Does that help self-directed retirement account owners? It helps everyone with incomes within that range.
Self-Directed Roth IRAs
For those who prefer Roth IRAs, you can enjoy the benefits of Self-Directed Roth IRAs at higher income levels than you could in 2013. Specifically, the AGI threshold for Roth IRAs for single filers begins at $114,000. From that point, the normal $5,500 allowable contribution to a Self-Directed Roth IRA or a conventional Roth IRA declines gradually as income increases, until the AGI reaches $129,000. The same goes for heads of households.
For married couples, the phaseouts begin at an income of $181,000 and go up to $191,000 before the allowable contribution to a Self-Directed Roth IRA or a conventional Roth IRA falls to zero. In each case, the thresholds have increased over 2013 levels by 3,000.
These increases didn’t exactly make headlines this year. That’s because the overall contribution limits for both traditional and Roth IRS remained unchanged, at $5,500, for 2014. Those age 50 and older also qualify for “catch-up contributions of $1,000, for a total of $6,500 to both kinds of accounts.
Will you benefit from the revised income thresholds? In many cases, it could be difficult to tell.

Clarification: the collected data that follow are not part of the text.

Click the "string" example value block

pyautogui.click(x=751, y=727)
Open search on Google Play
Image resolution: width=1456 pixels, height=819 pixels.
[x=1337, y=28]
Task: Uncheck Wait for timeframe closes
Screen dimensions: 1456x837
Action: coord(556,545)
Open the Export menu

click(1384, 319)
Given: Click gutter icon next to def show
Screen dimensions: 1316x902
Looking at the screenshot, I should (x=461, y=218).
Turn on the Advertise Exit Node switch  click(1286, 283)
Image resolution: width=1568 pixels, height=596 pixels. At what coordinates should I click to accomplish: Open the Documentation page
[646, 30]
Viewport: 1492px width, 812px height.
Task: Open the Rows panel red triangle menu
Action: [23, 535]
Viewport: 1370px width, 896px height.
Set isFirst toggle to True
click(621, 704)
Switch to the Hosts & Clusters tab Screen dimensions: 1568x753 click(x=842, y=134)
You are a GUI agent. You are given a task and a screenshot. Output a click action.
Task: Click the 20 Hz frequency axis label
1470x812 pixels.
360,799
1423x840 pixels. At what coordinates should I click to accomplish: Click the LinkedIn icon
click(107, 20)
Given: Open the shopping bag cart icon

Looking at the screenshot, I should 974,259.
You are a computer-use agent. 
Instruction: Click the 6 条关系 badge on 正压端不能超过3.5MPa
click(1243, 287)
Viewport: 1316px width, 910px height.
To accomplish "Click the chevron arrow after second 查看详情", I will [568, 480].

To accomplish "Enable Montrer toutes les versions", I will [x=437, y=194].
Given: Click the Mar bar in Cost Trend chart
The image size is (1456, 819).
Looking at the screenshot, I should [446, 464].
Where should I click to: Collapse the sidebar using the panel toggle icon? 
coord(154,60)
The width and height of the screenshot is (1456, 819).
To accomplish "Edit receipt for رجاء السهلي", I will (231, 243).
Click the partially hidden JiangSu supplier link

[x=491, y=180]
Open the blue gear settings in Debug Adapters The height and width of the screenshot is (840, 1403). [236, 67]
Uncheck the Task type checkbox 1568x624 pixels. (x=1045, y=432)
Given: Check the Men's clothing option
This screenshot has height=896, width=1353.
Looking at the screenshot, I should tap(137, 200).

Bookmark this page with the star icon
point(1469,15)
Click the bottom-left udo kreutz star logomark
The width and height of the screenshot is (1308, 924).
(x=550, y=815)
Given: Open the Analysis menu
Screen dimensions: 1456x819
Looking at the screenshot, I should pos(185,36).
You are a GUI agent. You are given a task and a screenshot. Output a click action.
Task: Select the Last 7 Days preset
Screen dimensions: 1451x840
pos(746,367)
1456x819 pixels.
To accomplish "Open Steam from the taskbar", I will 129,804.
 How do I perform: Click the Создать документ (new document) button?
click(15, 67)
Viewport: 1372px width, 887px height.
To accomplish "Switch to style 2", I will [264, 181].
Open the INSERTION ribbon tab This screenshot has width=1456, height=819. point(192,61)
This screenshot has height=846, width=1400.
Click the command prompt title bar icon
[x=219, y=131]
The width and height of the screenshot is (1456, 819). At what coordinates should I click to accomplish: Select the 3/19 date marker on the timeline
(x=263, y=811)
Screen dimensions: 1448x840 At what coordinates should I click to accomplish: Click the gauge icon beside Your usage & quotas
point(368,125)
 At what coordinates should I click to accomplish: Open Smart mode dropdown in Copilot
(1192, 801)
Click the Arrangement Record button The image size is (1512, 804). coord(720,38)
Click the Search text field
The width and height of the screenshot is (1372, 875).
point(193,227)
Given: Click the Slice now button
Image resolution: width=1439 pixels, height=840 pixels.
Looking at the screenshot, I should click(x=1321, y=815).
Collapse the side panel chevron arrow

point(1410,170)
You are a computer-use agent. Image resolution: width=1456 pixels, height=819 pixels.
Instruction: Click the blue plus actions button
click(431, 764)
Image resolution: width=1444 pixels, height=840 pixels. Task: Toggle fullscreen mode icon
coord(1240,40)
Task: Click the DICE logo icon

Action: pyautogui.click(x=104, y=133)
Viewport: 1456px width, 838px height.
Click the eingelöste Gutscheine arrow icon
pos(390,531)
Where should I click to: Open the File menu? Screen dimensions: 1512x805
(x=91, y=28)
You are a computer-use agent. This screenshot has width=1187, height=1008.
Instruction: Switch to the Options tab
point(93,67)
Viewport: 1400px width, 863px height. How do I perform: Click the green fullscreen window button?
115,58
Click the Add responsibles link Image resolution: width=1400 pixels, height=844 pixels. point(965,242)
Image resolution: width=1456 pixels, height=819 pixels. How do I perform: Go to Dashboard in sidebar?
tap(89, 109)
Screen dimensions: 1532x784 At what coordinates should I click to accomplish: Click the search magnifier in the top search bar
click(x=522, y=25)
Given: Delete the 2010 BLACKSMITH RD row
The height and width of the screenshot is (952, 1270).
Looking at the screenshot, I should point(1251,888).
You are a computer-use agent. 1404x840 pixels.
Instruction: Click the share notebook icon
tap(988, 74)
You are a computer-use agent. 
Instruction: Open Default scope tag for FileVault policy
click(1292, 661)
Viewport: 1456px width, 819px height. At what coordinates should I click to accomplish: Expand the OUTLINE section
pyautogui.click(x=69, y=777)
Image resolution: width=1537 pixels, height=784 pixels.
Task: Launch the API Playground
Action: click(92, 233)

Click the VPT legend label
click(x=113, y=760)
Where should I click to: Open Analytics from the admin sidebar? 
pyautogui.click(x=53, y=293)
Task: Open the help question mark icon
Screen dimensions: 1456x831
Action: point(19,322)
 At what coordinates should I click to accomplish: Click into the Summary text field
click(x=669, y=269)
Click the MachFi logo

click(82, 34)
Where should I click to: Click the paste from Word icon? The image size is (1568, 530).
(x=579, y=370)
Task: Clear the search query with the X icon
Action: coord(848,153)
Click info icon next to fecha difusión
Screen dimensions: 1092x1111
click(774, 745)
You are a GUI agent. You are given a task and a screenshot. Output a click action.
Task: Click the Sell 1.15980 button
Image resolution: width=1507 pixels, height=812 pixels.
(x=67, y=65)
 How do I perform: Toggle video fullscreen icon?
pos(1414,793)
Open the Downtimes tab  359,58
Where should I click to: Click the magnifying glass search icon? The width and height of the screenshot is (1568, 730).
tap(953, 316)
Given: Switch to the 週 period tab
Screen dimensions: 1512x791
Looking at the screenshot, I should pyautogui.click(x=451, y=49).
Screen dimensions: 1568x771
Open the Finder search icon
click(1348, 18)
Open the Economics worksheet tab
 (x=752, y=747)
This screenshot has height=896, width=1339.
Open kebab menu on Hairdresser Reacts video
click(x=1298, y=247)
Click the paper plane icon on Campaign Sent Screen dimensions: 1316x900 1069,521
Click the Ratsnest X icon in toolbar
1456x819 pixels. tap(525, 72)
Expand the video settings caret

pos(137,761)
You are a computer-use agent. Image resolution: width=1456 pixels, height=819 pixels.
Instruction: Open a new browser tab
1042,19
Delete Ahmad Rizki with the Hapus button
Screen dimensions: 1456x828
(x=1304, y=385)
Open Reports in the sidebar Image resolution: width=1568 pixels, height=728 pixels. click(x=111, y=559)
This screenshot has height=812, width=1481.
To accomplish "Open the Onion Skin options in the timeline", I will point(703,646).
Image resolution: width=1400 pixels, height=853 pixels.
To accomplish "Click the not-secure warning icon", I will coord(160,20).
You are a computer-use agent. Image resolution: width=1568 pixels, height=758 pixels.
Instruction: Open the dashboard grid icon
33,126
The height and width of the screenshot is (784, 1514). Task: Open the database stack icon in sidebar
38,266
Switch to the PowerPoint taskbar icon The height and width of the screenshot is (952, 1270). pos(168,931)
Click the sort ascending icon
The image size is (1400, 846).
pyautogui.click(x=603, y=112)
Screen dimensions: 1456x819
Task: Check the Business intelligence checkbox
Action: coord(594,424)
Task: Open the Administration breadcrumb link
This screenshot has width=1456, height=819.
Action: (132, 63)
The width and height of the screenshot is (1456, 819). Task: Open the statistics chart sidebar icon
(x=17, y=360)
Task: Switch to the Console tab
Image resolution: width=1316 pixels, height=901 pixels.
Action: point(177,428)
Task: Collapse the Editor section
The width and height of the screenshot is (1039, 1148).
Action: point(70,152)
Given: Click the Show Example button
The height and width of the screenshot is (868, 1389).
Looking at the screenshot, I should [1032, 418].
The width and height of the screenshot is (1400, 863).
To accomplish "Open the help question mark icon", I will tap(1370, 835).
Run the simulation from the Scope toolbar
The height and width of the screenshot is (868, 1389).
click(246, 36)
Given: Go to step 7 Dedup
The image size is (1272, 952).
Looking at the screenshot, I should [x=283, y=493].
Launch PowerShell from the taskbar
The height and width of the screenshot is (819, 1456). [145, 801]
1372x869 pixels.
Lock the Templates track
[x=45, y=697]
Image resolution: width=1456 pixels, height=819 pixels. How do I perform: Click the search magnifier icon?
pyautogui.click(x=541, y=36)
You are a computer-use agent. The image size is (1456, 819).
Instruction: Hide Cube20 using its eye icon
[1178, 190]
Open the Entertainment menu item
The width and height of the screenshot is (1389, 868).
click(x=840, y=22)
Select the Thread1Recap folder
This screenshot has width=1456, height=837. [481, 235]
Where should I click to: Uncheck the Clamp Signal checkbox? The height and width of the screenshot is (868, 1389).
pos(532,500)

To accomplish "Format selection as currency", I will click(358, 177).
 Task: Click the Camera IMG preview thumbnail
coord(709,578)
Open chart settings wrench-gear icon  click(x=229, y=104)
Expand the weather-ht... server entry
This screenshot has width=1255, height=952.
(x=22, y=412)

If you have deductions or you do not have a set income every month, it could be hard to tell what your eventual adjusted gross income will be until you actually file your tax return.
So what if you overcontribute? In that case, the IRS may assess a 6 percent penalty on the amount overcontributed. But the IRS allows you to correct the overcontribution. You just have to make any corrections from the same IRA you overcontributed to. If you didn’t make any contributions to IRA X this year, you cannot correct the overage by withdrawing from that IRA!
Second, you must correct the overcontribution prior to the tax deadline. Roth IRA excess contributions removed post-deadline get treated like any other distribution. The amount will be tax-free and the 10 percent early distribution penalty generally does not apply. The 6 percent excise tax applies every year for as long as the excess contribution remains in the IRA.
As a third party administrator for Self-Directed IRAs and other retirement accounts, we will help you track and avoid excess contributions. But Self-Directed IRA owners have something else to think of: Liquidity. If you frequently purchase non-liquid assets for your Self-Directed IRA and you overcontribute, you will have a harder time correcting the overcontribution.
For this reason, it may make sense to keep contributions in assets that are easily liquidated until you are certain of your income in 2014.